Bana ne yediğini söyle sana kim olduğunu söylerim cümlesi sizce doğru mu?
Kesinlikle doğru. Ancak ben size Hipokrat’ın daha güzel bir sözünü söyleyeyim: “Yedikleriniz ilacınız, ilacınız yedikleriniz olsun.” Bu o kadar anlamlı bir cümle ki! Bazen müşterilerle sohbet ediyorum. Baktığı yemeği tanıtmak için bilgi veriyorum. Bunu bazen yanlış anlayabiliyorlar. Sanki satış odaklı bir sohbet sanıyorlar. Örneğin, kayısılı erikli bir yemek görüyor ve bazen önyargılı yaklaşıyor. Ben de bu gibi durumlarda ona yemekle ilgili bilgi veriyorum. Yedikten sonra aslında genetik kodlarında bu tadın olduğunu görüyor ve giderken teşekkür ediyor. İçinde katkı maddesi olmayan zeytinyağı ve tereyağı ile yapıyorum.
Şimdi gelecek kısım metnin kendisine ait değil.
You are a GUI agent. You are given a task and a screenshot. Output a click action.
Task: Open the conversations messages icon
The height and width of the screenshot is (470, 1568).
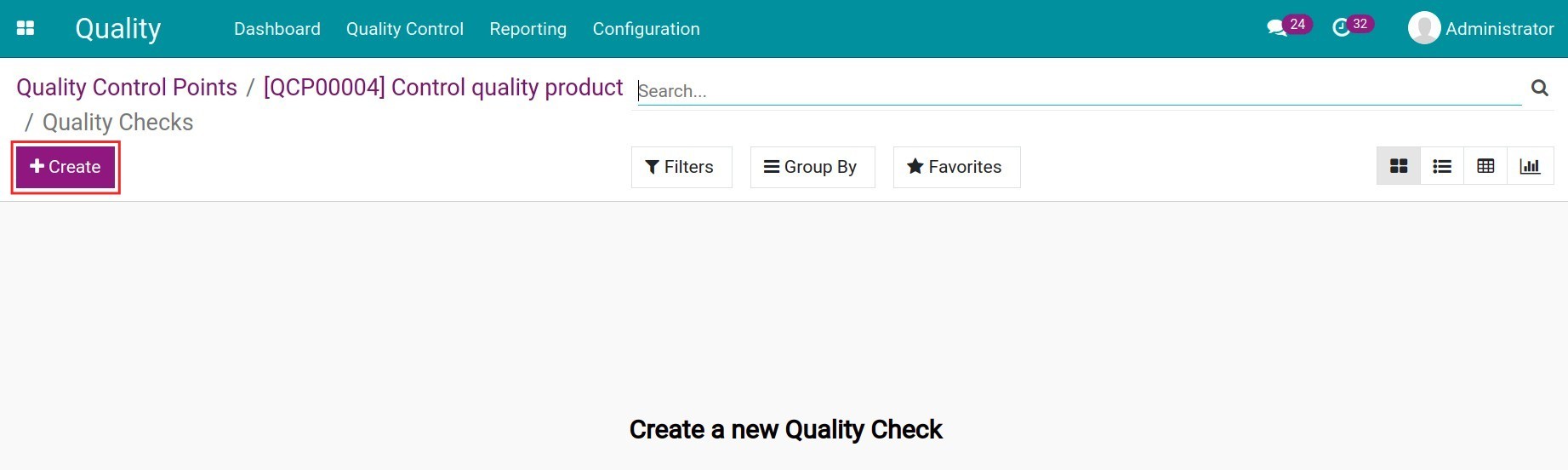tap(1276, 28)
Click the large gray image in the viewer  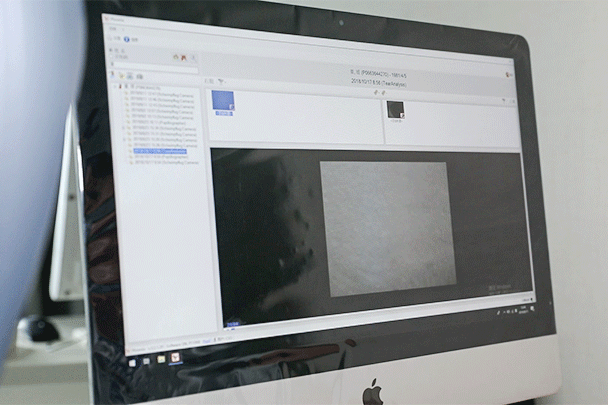[387, 227]
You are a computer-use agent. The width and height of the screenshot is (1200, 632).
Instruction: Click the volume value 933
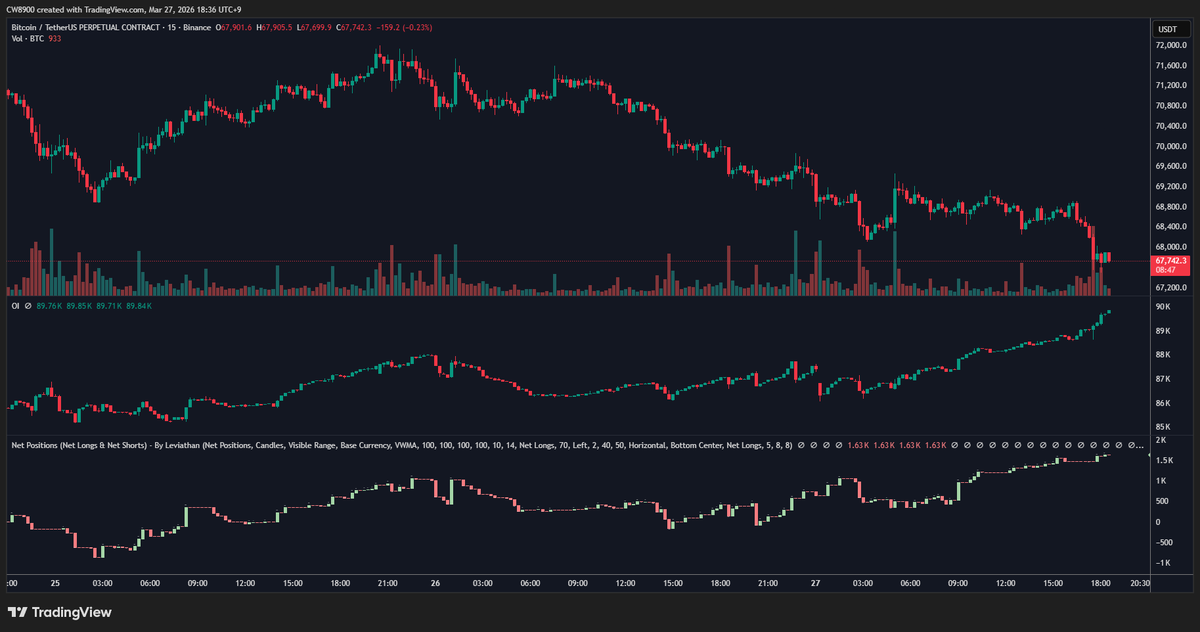coord(55,37)
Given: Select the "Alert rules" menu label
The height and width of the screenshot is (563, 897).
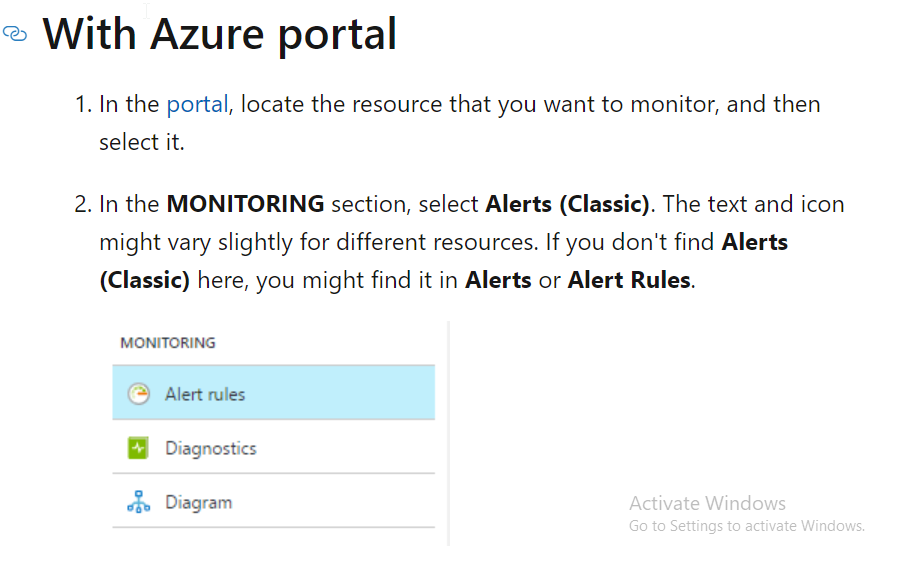Looking at the screenshot, I should [205, 394].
Ev kadınlarına öneriniz var mı?
Severek yapsınlar. Güzel malzemelerle ve yeterli vakit ayırarak pişirsinler. Farkı mutlaka göreceklerdir. Ancak burdan onları davet edebilirim. Evde hiç yemek yapmakla uğraşmasınlar gelsinler burda yesinler. Ne aralıkta yemek yemek lazım diye Diyojen’e soruyorlar, o da “Güzel yemek buldukça yiyin.” diyor. Bu sözünü çok seviyorum ve katılıyorum.
Sizin Nişantaşı’nız nasıl?
Eski İstanbul çocuğu olduğum için Nişantaşı’nda olmak hoşuma gidiyor. Korunaklı ve bir kültürü olan semt.
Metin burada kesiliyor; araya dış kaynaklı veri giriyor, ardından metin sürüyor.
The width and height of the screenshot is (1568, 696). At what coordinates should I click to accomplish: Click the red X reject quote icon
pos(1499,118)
Yemek size ne ifade ediyor?
Yemek yapmak da yemek yemek de eşsiz bir zevk veriyor. Bana göre her ikisi de çok özel. Farklı bir şey yapıp birinci olmak lazım. Benim felsefem bu. Türkiye mutfağında sunum ve lezzet bir arada. Ben bunun ikisinin önemli olduğunu düşünüyorum. Masadaki bıçak yeterince keskin değilse ve eti kesemezseniz psikolojik olarak eti sert olarak düşünürsünüz. Keyif almazsınız. O nedenle tüm detayların bir arada uyumlu olduğu bir konudur yemek.
Saraydan bize önereceğiniz özel bir tarif var mı?
Felsefi sindirim için bal, sirke ve su karışımını öneriyorum. Yağ yakıcı özelliği var. Bazı diyetisyenler de kullanıyor. Bire bir ölçü sirke ve bal cam ya da bakır bir kaseye alınacak. Tahta kaşıkla karıştırılacak, şerbet kıvamına gelene dek su eklenecek. Dilerseniz içine bir karanfil de atıp, günün her saati içebilirsiniz. Hayat gibi hem tatlı hem acı bir reçete.